(TEXTO DO DOCUMENTO):
Na TV Tupi, a história da paixão da romântica mocinha pelo galã que, a princípio, rejeitava seu amor, foi apresentada ao público duas vezes na semana, em edições de 20 minutos. Em preto e branco – e com a ousadia de ter mostrado, pela primeira vez, um beijo de amor em rede nacional – Sua Vida Me Pertence entraria para a História como a primeira obra de um gênero que completa 70 anos neste mês ainda com o poder de despertar paixões, raiva, alegria e outros sentimentos em diferentes gerações que puderam, através da dramaturgia televisiva, vivenciar as dores e delícias de histórias de outros, mas que poderiam bem ser suas.
Da trama romântica escrita, dirigida e protagonizada por Walter Foster até Verdades Secretas 2, a primeira novela brasileira criada para ser consumida sob demanda, e lançada no Globoplay neste ano, está compreendida não apenas a evolução do gênero mais popular de entretenimento televisivo como também estão registradas muitas das transformações sociais, culturais e políticas do País. Desde Beto Rockefeller, a primeira trama que espelhou o comportamento do brasileiro na tela, o público acostumou-se a ver, nos capítulos diários, muito de suas experiências, desafios e tramas refletidas naqueles personagens. E, com o passar dos anos, e a expansão da concepção a respeito da representatividade, passou a exigir que, cada vez mais, aquelas histórias espelhem suas vivências, cores e estilos e que, de acordo com a atual demanda do consumo global de conteúdo, estejam à sua disposição por diferentes plataformas.
Ainda em seu canal original, a televisão aberta, a novela é soberana em relação à preferência do público. Dados de audiência da Kantar Ibope Media, que mapeiam o consumo de conteúdo nos 15 principais mercados mensurados pelo instituto no País, mostram que, dos cinco programas de maior audiência do Brasil, três são telenovelas (e todas da Globo). Um Lugar ao Sol, atual trama da faixa das 21 horas, ocupa o topo do ranking, com média de 22,3 pontos na audiência domiciliar nacional na primeira semana de dezembro. Pelos critérios da Kantar Ibope, cada ponto de audiência, em 2021, representa um universo de 255.377 domicílios.

(Itens armazenados):

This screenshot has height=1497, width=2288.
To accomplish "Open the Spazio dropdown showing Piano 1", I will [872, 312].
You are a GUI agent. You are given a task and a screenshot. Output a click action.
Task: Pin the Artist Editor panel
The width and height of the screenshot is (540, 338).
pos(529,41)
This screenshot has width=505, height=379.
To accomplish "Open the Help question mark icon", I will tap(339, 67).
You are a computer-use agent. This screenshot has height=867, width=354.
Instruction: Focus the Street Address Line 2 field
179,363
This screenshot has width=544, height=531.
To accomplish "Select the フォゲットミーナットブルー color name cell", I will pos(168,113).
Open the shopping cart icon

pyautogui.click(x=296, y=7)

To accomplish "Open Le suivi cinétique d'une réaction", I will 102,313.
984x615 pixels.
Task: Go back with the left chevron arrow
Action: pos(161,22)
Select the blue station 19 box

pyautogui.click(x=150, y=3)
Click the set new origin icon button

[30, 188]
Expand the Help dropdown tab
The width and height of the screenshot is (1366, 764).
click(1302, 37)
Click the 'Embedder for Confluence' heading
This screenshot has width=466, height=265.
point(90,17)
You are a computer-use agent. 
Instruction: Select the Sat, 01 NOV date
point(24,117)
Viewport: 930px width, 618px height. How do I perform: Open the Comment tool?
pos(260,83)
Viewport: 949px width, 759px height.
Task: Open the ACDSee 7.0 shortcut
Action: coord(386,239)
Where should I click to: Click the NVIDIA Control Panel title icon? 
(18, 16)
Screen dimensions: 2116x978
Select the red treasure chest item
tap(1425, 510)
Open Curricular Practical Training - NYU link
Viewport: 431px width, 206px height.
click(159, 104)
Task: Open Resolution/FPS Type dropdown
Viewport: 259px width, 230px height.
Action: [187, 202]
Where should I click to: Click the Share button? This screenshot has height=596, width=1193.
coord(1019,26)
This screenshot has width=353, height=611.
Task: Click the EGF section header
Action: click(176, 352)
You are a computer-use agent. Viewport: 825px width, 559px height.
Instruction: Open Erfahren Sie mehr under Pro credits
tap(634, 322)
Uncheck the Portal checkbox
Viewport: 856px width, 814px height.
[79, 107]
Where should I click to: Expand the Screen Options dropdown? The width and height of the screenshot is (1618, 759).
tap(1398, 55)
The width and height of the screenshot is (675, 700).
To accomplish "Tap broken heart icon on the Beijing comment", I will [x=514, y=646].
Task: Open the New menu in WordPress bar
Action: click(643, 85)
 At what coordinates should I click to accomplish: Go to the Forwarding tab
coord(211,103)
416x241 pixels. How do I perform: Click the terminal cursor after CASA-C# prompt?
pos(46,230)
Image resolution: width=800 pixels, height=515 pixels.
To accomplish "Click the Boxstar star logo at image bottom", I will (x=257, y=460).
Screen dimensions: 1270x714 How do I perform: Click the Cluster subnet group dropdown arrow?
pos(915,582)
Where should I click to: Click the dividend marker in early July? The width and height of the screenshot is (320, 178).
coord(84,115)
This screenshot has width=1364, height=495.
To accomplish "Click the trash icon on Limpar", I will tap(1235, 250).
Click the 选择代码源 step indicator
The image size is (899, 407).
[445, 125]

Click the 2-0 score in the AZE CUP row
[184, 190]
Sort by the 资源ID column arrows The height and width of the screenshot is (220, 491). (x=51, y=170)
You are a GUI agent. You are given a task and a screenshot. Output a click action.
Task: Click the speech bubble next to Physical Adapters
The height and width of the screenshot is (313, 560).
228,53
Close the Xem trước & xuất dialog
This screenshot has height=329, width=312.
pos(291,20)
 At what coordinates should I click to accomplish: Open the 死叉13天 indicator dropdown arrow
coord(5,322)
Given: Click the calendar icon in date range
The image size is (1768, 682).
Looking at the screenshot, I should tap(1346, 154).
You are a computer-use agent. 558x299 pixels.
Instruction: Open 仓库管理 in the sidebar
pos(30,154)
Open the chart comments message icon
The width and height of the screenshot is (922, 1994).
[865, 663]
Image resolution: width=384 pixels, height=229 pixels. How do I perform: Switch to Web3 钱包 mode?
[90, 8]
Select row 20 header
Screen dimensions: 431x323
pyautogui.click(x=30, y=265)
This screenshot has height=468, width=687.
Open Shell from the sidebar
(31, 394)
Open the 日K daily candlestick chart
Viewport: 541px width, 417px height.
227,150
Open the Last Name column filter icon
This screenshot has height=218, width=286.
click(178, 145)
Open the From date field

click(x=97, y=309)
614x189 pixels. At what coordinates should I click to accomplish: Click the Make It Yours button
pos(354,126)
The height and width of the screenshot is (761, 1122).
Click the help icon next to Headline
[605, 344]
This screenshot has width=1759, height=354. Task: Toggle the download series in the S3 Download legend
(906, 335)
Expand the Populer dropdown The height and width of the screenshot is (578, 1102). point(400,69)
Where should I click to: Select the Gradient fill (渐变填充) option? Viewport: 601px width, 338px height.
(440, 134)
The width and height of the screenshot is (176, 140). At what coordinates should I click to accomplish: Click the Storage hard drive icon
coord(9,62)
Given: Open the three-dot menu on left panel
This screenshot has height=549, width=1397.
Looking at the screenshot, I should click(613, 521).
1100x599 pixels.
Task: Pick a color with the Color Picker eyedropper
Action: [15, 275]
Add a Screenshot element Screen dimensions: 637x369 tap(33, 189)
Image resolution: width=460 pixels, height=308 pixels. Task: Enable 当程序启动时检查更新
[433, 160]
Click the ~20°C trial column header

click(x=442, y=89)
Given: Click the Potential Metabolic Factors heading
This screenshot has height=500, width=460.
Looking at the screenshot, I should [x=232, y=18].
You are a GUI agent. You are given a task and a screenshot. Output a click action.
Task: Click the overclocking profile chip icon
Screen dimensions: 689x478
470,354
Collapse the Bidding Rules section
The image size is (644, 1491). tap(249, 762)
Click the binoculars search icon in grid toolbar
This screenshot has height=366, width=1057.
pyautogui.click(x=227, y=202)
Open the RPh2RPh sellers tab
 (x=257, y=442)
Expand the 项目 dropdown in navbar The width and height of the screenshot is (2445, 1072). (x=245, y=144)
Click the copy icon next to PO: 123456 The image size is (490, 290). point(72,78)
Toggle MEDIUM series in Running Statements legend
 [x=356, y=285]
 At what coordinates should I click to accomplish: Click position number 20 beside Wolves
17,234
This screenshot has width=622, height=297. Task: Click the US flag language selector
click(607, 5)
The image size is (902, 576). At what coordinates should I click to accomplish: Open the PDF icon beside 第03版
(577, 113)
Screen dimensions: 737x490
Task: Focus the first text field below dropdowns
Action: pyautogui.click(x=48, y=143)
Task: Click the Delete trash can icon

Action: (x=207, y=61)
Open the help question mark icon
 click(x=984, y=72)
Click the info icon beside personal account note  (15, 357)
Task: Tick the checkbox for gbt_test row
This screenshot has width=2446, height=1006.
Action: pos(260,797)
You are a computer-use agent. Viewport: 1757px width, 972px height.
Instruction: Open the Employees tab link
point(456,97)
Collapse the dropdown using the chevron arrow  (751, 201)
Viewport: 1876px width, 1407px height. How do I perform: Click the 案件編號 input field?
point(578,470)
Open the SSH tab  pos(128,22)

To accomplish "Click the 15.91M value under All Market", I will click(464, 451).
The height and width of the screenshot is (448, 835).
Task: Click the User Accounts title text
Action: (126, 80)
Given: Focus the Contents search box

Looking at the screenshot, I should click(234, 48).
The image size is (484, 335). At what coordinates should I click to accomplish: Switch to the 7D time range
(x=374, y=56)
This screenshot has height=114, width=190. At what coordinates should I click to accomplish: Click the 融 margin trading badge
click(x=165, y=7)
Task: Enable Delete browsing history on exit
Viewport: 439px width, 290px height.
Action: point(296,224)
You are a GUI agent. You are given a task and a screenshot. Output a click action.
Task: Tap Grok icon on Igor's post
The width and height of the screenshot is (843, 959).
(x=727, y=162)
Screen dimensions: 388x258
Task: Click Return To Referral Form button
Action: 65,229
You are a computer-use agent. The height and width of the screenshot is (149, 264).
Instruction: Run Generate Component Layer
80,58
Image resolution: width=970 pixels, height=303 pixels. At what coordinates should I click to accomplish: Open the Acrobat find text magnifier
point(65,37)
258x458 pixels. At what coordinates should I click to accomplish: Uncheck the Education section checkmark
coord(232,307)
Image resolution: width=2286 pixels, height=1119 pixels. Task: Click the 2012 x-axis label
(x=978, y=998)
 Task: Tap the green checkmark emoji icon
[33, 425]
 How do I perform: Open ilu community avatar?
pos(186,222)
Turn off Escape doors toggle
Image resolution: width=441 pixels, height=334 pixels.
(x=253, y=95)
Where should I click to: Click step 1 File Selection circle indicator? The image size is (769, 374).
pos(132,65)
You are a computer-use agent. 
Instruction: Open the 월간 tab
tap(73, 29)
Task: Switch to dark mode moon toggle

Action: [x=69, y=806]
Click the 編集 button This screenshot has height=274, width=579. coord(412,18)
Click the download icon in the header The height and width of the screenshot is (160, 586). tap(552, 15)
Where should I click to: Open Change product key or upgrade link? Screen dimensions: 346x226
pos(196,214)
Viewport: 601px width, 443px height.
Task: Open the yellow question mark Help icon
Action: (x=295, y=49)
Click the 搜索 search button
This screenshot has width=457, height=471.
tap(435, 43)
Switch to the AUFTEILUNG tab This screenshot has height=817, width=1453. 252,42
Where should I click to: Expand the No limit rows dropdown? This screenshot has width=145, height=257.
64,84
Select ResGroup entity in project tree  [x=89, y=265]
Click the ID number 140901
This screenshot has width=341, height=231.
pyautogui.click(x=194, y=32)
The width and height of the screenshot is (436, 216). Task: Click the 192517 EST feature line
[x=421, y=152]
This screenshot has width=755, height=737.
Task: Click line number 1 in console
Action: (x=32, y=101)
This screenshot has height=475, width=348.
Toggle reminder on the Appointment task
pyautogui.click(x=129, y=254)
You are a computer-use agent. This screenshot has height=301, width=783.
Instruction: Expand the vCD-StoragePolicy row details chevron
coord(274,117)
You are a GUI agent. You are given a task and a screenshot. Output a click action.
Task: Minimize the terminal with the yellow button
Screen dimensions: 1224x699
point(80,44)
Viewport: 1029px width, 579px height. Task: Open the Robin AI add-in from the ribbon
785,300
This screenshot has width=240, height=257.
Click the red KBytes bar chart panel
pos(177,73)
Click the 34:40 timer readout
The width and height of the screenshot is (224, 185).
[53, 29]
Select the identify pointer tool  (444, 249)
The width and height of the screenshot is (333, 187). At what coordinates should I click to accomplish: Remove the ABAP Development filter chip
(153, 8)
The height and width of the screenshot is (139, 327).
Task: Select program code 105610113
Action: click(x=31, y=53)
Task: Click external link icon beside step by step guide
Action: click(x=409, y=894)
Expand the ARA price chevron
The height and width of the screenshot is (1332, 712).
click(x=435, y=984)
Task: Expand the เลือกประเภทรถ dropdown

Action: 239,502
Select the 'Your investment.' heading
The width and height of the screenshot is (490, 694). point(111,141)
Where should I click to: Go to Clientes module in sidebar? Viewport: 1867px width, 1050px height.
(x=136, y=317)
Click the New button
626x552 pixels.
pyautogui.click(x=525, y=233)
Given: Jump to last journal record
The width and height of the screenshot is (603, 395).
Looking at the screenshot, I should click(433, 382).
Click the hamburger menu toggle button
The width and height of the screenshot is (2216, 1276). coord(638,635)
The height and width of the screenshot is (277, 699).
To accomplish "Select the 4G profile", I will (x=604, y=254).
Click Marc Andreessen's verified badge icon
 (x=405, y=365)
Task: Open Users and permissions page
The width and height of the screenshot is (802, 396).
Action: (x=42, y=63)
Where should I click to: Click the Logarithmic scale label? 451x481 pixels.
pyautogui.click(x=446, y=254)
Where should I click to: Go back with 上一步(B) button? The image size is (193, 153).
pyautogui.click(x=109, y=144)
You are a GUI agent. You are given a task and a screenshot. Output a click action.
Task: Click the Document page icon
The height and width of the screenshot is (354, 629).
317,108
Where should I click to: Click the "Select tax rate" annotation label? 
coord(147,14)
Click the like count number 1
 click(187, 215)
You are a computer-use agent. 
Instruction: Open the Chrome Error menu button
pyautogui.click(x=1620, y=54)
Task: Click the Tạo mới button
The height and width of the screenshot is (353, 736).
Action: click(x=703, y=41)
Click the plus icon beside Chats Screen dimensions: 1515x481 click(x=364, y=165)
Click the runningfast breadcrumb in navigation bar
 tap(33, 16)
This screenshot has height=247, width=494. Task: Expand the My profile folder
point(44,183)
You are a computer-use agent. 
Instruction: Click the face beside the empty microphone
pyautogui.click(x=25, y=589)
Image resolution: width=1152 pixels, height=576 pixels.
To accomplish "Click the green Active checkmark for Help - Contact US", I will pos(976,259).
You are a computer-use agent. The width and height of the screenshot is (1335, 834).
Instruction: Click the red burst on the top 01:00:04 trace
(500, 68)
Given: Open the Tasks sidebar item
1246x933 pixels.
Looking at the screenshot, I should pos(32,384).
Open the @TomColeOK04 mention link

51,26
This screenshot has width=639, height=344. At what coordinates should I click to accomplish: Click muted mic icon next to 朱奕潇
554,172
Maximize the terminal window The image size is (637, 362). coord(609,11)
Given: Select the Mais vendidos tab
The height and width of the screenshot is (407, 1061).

(O QUE SE PEDE):
1) Segundo o texto sobre as telenovelas, quantos domicílios cada ponto de audiência representava em 2021 pelos critérios da Kantar Ibope?
2) Liste todos os títulos de novelas citados no texto sobre as telenovelas.

(RESPOSTAS CORRETAS):
1) 255.377 domicílios.

2) Sua Vida Me Pertence, Verdades Secretas 2, Beto Rockefeller, Um Lugar ao Sol